Кому-то может показаться, что этим своим заточением она обязана не столько добровольно наложенной на себя епитимье, сколько желанию опозоренного и разгневанного отца, человека, способного на весьма крутые меры, как следует ее проучить: он, возлагавший на нее когда-то большие надежды, но уверившийся – отныне и во веки веков – в ее полной испорченности, сам-де решил ее запереть, от греха подальше. Однако ваш учитель истории (испуганный свидетель решительных действий своей будущей жены), знает наверное, что ее отец, сколь ни будь он лишен милосердия, играл в данном деле второстепенную роль. Он знает, что Мэри заперлась по собственной воле. Хотя он и понятия не имеет, будучи лишен права не только на свидания, но и на переписку, что там, за эти три года, происходило. Говорил ли к ней Бог (и в ту пору тоже), как говорил Он сквозь завывания демонов к св. Гуннхильде; обрела она путь к спасению; и – не навещал ее, часом, с визитом призрак Сейры Аткинсон, который, согласно местным поверьям, часто является тем, чья жизнь остановилась, хоть им и приходится жить и жить дальше… Или же правда состоит в том, что ничего, ровным счетом ничего за эти три года не произошло и что будущая миссис Крик, глядя изо дня в день сквозь окошко на убийственно ровные поля, всего лишь, вольно или невольно, готовила себя к будущему браку – который тоже будет чем-то вроде фенленда.

Как бы оно там ни было – поскольку будущая жена никогда сей тайны так и не открыла, а будущий учитель истории, призванный в самом начале 1945 года на военную службу, не обладает даже крохами полученной из первых рук информации, – как бы там ни было, правда состоит в том, что за три года стыд и гнев фермера Меткафа смягчились и переросли в беспокойство за здоровье дочки и за ее благополучие в будущем.

Переступив через собственную гордость – смирившись с мыслью, что дочери не суждено достичь высот в мире, который, кажется, по самой своей природе наклонен опускаться все ниже, – и нарушив зарок никогда не говорить с этим человеком, он наносит визит соседу, Хенри Крику.

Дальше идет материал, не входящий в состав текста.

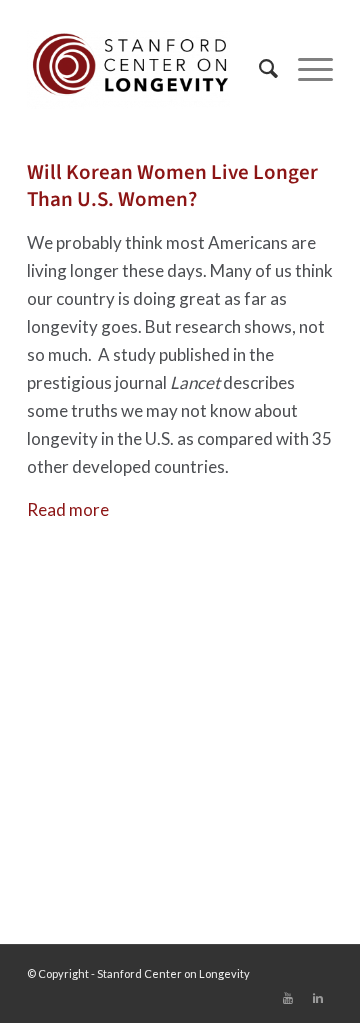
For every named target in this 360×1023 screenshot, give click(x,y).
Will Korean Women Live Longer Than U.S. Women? (172, 185)
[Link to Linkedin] (318, 998)
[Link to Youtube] (288, 998)
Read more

Хотя Харольд Меткаф вдовец, такой же, как и Хенри Крик, и привык к уединенному образу жизни, его до глубины души поражает запущенный и неприкаянный вид смотрителя, который живет теперь один-одинешенек в доме у шлюза и которого он застает, быть может, за починкой вершей или за тихой беседой с курами.

Хенри Крик встречает его долгим взглядом, удивленным и опасливым. Они начинают ходить вокруг да около. Один жалуется на упадок речного транспорта, другой на беззакония, творимые Военным сельхозкомитетом. Ни тот ни другой не хочет первым поднимать больную тему. Наконец фермер Меткаф спрашивает Хенри Крика, не слыхал ли тот чего от сына, который теперь квартирует в Кельне, – и тем создает прецедент.

На лимских берегах, быстро найдя общий язык, но изрядно помаявшись, пока не проходит взаимное чувство неудобства, двое мужчин заикаются, вздыхают, рассудительно кивают (Хенри Крик потирает колено) и соглашаются: что было, быльем поросло, дальше так продолжаться не может, и что время, в конце концов, оно великий лекарь всех печалей. Короче говоря, фермер Меткаф предлагает, чтобы Хенри Крик написал сыну письмо и намекнул, что неплохо бы тому прислать другое письмо, ну да он понимает какое, Меткафам на ферму. И Хенри Крик, хоть он и не мастер писать письма, да и в дипломатии не слишком силен, на это согласен; потому что (взять хотя бы его собственный в этом отношении опыт) он уверен: браками заведует Судьба, а Судьба – она великая сила; и если где Судьба подставит плечо, сладить можно даже с самой неподъемной работой.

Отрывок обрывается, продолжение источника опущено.